You are viewing a plain text version of this content. The canonical link for it is here.

Posted to user@nutch.apache.org by Enzo Michelangeli <en...@gmail.com> on 2007/06/11 02:58:53 UTC

Incremental indexing

As the size of my data keeps growing, and the indexing time grows even
faster, I'm trying to switch from a "reindex all at every crawl" model to an
incremental indexing one. I intend to keep the segments separate, but I
want to index only the segment fetched during the last cycle, and then merge
indexes and perhaps linkdb.

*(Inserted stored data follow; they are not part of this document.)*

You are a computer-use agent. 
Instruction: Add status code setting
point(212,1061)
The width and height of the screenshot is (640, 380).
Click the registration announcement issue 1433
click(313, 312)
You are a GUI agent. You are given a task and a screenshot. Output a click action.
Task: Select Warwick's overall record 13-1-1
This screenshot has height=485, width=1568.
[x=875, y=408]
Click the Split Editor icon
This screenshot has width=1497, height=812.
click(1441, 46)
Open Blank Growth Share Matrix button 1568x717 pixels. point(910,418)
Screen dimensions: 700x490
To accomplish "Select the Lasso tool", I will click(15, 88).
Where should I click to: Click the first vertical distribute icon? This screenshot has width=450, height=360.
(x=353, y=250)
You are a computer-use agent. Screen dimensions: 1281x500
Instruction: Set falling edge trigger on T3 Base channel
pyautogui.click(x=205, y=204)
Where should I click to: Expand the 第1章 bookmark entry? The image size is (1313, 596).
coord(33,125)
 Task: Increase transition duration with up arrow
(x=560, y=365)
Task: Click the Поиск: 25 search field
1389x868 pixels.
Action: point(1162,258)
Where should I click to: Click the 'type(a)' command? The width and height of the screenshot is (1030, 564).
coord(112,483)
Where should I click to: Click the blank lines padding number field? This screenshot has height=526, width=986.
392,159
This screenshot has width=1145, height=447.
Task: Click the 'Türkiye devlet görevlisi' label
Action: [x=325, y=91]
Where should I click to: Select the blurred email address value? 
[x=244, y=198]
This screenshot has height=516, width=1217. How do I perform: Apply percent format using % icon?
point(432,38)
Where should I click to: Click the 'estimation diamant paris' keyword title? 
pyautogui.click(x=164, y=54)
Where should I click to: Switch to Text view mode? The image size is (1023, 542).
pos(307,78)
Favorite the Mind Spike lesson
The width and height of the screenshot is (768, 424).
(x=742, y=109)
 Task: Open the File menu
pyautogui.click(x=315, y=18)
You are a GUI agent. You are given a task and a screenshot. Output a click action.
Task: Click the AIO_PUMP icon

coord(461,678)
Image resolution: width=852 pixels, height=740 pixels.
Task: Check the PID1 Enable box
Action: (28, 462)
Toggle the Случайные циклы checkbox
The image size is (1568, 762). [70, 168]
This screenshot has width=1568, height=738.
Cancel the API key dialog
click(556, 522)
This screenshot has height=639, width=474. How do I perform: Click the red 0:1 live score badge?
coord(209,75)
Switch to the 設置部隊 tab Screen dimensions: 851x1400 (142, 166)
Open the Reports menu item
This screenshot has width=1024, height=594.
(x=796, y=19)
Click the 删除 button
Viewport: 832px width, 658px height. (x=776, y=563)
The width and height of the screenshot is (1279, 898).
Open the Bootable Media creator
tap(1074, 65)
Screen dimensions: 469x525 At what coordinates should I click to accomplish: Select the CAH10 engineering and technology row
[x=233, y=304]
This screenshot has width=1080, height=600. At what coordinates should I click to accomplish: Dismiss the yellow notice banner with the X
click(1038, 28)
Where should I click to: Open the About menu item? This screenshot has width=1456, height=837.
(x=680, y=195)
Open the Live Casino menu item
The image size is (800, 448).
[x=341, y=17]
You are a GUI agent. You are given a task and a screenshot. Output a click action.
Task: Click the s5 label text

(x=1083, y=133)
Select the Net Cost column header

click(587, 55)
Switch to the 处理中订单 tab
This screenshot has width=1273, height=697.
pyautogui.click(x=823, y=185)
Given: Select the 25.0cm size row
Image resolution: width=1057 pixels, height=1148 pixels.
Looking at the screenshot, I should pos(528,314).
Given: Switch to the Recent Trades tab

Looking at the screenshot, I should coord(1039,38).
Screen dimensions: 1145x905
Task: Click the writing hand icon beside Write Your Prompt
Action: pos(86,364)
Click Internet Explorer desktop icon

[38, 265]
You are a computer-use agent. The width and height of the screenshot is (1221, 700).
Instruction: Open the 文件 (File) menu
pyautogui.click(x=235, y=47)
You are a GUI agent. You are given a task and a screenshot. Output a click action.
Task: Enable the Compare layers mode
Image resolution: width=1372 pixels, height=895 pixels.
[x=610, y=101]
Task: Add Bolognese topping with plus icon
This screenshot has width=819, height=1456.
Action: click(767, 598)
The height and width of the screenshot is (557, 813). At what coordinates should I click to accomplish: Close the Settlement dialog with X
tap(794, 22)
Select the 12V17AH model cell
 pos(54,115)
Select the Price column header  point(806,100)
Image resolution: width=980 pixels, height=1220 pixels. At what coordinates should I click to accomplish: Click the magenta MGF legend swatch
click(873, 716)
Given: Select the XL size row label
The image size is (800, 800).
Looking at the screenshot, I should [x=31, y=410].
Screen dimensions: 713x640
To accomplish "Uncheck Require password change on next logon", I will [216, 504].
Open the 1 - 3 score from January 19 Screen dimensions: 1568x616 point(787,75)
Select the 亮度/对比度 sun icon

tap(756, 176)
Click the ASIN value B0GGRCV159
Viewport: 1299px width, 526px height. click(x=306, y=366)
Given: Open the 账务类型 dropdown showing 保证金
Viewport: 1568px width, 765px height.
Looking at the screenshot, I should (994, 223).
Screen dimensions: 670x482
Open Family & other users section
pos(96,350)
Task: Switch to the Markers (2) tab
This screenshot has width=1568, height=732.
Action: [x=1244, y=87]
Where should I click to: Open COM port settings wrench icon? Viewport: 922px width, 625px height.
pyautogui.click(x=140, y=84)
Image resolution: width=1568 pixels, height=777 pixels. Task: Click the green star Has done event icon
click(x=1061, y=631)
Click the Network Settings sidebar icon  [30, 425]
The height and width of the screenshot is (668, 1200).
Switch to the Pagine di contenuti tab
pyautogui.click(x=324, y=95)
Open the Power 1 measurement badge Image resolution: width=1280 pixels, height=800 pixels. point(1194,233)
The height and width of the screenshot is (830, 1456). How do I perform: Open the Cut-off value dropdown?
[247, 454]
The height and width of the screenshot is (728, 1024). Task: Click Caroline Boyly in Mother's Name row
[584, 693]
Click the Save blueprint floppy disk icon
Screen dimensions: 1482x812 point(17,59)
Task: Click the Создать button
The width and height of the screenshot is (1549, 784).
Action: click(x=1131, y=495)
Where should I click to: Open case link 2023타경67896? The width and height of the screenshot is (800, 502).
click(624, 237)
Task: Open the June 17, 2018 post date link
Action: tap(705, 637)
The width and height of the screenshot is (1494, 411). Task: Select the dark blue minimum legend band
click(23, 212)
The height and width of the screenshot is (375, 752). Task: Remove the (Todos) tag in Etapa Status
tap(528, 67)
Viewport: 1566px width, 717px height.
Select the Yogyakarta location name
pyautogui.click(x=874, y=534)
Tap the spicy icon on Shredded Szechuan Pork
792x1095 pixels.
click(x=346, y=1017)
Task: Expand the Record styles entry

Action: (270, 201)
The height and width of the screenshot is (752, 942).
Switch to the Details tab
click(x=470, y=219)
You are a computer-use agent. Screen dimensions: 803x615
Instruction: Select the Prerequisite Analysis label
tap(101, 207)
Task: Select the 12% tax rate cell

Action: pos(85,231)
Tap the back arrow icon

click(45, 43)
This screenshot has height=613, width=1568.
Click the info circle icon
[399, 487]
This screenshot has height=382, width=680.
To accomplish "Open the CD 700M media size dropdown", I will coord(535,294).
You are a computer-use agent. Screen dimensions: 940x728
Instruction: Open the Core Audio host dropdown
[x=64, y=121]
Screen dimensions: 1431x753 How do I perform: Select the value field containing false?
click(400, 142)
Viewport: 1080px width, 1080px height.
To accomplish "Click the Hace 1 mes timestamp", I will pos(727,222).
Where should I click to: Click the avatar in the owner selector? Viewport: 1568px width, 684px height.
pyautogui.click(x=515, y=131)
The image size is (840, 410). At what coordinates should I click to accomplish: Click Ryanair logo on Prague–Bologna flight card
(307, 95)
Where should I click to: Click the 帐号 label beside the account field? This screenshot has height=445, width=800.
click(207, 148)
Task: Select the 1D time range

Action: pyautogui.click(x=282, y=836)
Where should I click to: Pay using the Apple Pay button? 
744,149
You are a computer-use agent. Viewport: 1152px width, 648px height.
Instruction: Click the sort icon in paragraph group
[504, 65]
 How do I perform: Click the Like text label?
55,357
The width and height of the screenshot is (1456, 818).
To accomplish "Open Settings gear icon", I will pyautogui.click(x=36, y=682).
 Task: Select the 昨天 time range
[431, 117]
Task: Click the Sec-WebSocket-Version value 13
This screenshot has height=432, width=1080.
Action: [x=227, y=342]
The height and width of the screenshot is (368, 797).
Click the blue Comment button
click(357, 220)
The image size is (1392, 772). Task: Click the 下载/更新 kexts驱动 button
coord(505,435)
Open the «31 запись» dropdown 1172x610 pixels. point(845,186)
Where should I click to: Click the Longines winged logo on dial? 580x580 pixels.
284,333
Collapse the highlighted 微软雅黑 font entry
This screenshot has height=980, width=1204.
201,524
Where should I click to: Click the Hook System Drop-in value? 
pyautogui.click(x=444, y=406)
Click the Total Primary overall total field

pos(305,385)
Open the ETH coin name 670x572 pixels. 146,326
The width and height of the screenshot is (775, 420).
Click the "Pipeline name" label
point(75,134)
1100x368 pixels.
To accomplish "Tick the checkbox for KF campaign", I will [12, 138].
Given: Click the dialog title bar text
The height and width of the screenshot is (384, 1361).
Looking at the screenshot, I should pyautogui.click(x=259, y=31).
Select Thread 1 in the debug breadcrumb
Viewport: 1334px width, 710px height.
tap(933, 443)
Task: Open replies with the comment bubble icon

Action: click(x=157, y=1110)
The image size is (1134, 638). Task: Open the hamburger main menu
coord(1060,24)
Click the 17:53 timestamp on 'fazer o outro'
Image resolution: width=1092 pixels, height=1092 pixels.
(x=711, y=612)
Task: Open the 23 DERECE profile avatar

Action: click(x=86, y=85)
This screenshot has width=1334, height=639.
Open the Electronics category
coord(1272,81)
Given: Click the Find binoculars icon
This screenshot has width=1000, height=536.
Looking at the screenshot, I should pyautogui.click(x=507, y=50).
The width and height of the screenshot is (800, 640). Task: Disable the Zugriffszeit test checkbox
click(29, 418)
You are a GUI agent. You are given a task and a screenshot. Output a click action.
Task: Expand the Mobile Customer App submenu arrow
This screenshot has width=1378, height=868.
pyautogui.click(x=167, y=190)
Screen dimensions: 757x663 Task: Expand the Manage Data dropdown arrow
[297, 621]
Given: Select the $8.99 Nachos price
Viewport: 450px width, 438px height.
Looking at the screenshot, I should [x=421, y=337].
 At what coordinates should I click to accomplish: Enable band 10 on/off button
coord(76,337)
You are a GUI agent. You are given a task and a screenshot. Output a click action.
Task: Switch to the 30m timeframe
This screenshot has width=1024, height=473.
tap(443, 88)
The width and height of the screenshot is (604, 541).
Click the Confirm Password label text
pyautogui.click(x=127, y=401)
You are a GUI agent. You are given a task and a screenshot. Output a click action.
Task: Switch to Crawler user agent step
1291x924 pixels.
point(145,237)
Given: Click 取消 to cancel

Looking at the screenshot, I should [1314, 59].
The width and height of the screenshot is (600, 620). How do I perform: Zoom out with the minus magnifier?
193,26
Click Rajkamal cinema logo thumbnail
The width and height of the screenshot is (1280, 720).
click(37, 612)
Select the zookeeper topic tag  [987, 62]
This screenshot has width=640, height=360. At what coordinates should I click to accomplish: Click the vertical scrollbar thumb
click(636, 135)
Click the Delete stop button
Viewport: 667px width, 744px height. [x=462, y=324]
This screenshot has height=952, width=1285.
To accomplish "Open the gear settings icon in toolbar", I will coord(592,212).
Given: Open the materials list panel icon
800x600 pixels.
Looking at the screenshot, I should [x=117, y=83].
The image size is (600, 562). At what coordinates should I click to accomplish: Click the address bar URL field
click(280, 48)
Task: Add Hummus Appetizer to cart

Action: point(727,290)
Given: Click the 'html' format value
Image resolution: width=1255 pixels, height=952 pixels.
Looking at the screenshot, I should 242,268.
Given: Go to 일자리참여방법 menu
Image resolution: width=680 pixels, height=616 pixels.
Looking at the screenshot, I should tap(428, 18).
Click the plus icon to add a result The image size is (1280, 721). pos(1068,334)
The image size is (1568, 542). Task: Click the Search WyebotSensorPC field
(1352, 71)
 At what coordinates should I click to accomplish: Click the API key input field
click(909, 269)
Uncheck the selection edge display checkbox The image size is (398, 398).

I have a few questions:

1. In an incremental scenario, how do I remove from the indexes references
to segments that have expired??

2. Looking at http://wiki.apache.org/nutch/MergeCrawl , it would appear that
I can call "bin/nutch merge" with only two parameters: the original index
directory as destination, and the directory to be merged in the former:

  $nutch_dir/nutch merge $index_dir $new_indexes

But when I do that, the merged data are left in a subdirectory called 
$index_dir/merge_output . Shouldn't I instead create a new empty destination 
directory, do the merge, and then replace the original with the newly merged 
directory:

  merged_indexes=$crawl_dir/merged_indexes
  rm -rf $merged_indexes # just in case it's already there
  $nutch_dir/nutch merge $merged_indexes $index_dir $new_indexes
  rm -rf $index_dir.old # just in case it's already there
  mv $index_dir $index_dir.old
  mv $merged_indexes $index_dir
  rm -rf $index_dir.old

3. Regarding linkdb, does running "$nutch_dir/nutch invertlinks" on the 
latest segment only, and then merging the newly obtained linkdb with the 
current one with "$nutch_dir/nutch mergelinkdb", make sense rather than 
recreating linkdb afresh from the whole set of segments every time? In other 
words, can invertlinks work incrementally, or does it need to have a view of 
all segments in order to work correctly?

Thanks,

Enzo